A nuestra casa no la reconocemos únicamente por los muebles y objetos que, con su mera presencia, establecen senderos por donde circular y estar. La distinguimos más bien por su peculiar e irreproducible olor, por la atmósfera de nuestro planeta privado, aquella extraña dimensión paralela en la que habitamos gran parte de nuestros días y que usamos de guarida antes de emprender nuestro retorno cotidiano a aquello que llamamos realidad: la calle, el trabajo, el mundo. Nuestro espacio íntimo es un espacio aromatizado, o en palabras del escritor argentino Julio Cortázar, “recintos donde un aire pesado va y viene con un perfume viejo y un silencio”.

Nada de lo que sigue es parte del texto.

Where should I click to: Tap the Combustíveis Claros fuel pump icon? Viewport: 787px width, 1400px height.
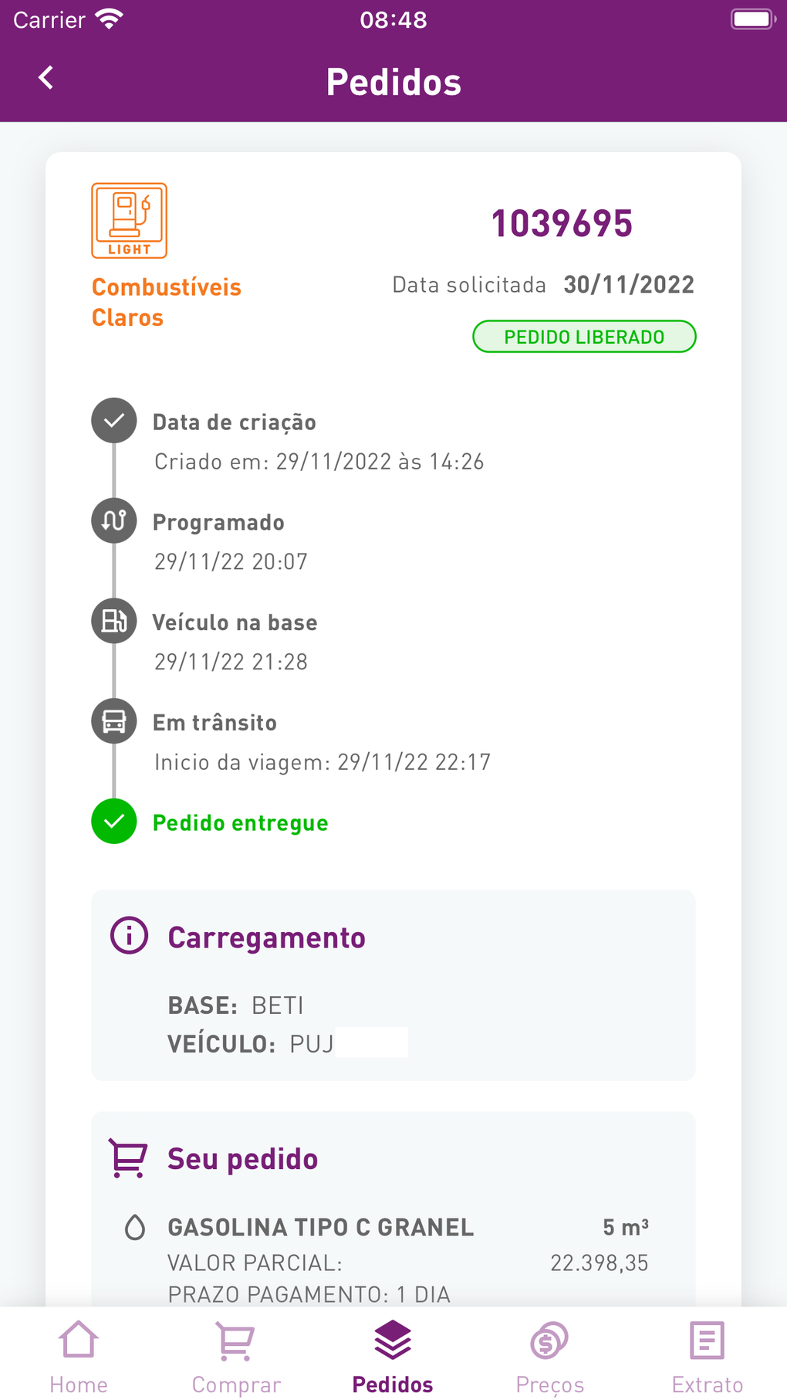point(129,221)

Una cama no es solo una superficie de placer, de descanso, de tedio, el blanco final del llanto o una de las tantas plataformas de despegue para la generación siguiente. Las sábanas que se tienden sobre el colchón están impregnadas por el aroma de la corporalidad. Las envuelve el aura perfumada del yo: cabellos, saliva, fluidos vaginales, semen, ecos de antiguas flatulencias.

Lo primero que detectamos al ingresar en una casa ajena no es la disposición de las habitaciones, su particular distribución geográfica... sino su distintiva combinación de gases

Es por eso que lo primero que detectamos al ingresar en una casa ajena no es la disposición de las habitaciones, su particular distribución geográfica —de mesas, sillones, bibliotecas, cuadros y demás accesorios del habitar—, sino su distintiva combinación de gases.

Como una sonda internándose en un planeta lejano, nuestras narices se concentran en lo distinto y en lo semejante: firmas aromáticas de la otredad, diversas formas de ser, de estar, de oler. Son aromas no solo desprendidos por otros cuerpos —biologías distintas— sino por comidas habituales y sus particulares formas de cocción, que permanecen en la atmósfera aromática de un hogar como capas geológicas mezcladas con el olor que desprende la humanidad.

Como dijo el filósofo lituano Emmanuel Lévinas: “El olor del otro se impone a mí, como el rostro del otro, sin dejar ninguna oportunidad de resistencia”.